= Text provided =

-----

If you are asking what is the minimum paid-up capital for a foreign company in Indonesia, the short answer changed significantly in late 2025. The Minister of Investment and Downstreaming/Head of BKPM issued Regulation No. 5 of 2025 (Peraturan Menteri Investasi dan Hilirisasi/Kepala BKPM Nomor 5 Tahun 2025), which lowered the minimum paid-up capital for a foreign-owned limited liability company (PT PMA) to IDR 2,500,000,000 (approximately USD 155,000 at mid-2026 rates). This marks a substantial reduction from the previous benchmark and is part of Indonesia’s broader push toward risk-based business licensing through the Online Single Submission (OSS) platform. However, the headline figure of IDR 2.
5 billion only tells part of the story, sectoral minimum investment thresholds, proof-of-funds requirements and Positive Investment List restrictions can all push the real capital commitment higher.

-----

= Information supplied =
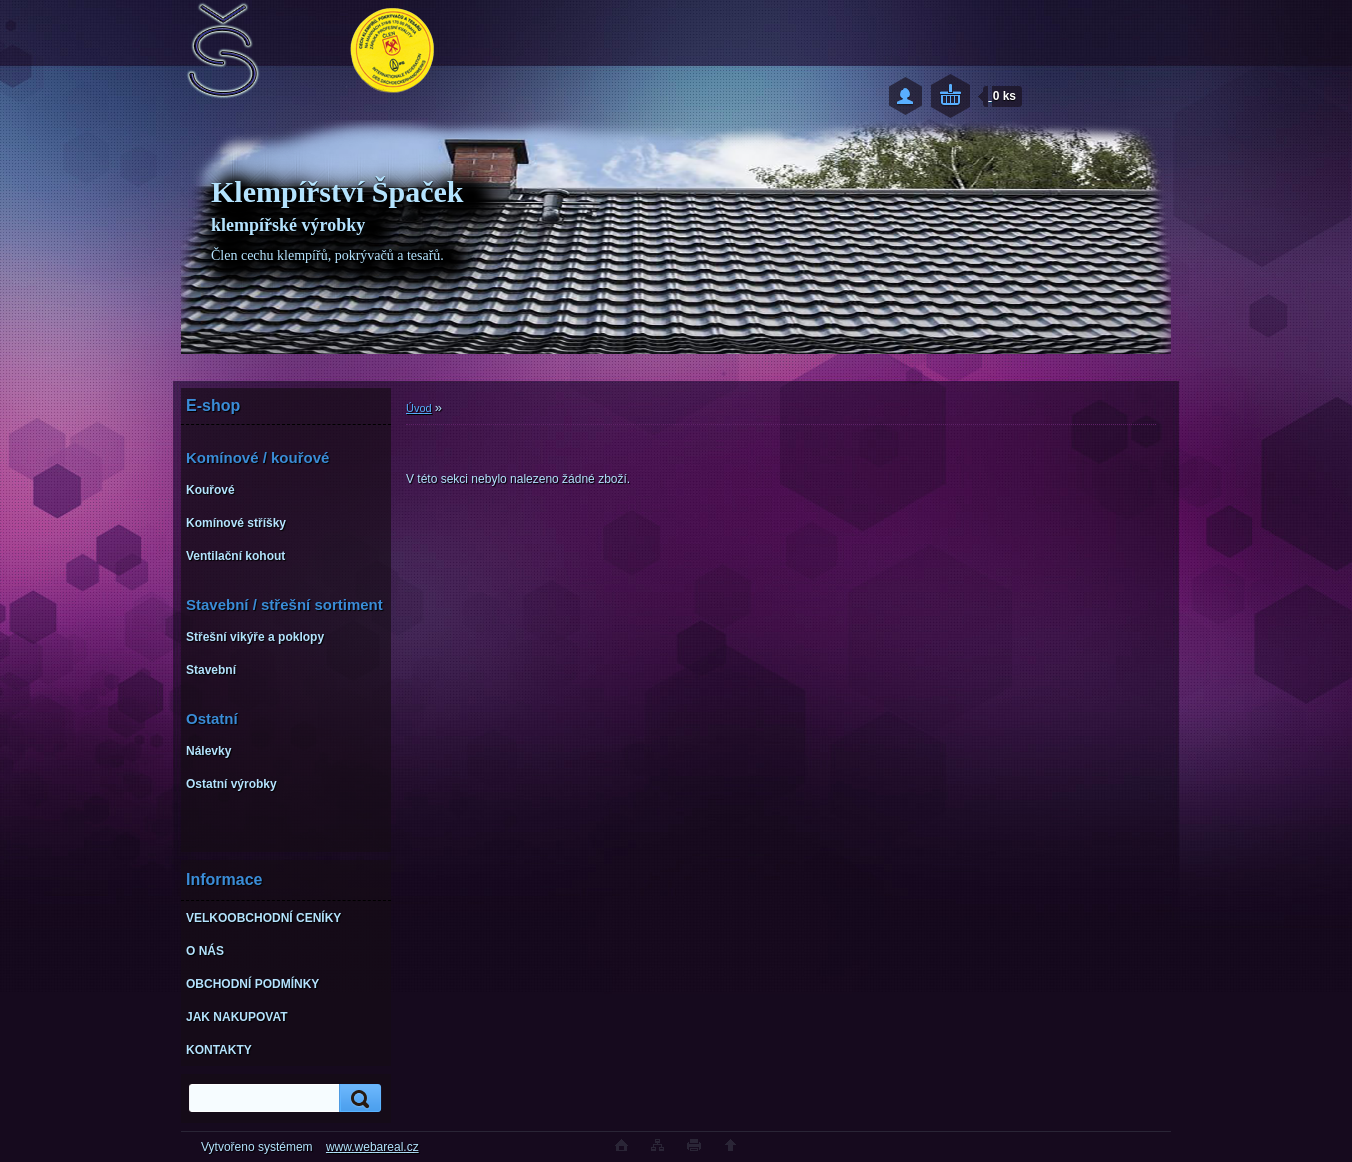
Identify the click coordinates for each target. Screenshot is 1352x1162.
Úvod (419, 408)
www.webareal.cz (372, 1147)
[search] (357, 1098)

-----

= Task details =
Return the passage above on the minimum paid-up capital for foreign companies in Indonesia, word for word and in full.

= The answer =
If you are asking what is the minimum paid-up capital for a foreign company in Indonesia, the short answer changed significantly in late 2025. The Minister of Investment and Downstreaming/Head of BKPM issued Regulation No. 5 of 2025 (Peraturan Menteri Investasi dan Hilirisasi/Kepala BKPM Nomor 5 Tahun 2025), which lowered the minimum paid-up capital for a foreign-owned limited liability company (PT PMA) to IDR 2,500,000,000 (approximately USD 155,000 at mid-2026 rates). This marks a substantial reduction from the previous benchmark and is part of Indonesia’s broader push toward risk-based business licensing through the Online Single Submission (OSS) platform. However, the headline figure of IDR 2.
5 billion only tells part of the story, sectoral minimum investment thresholds, proof-of-funds requirements and Positive Investment List restrictions can all push the real capital commitment higher.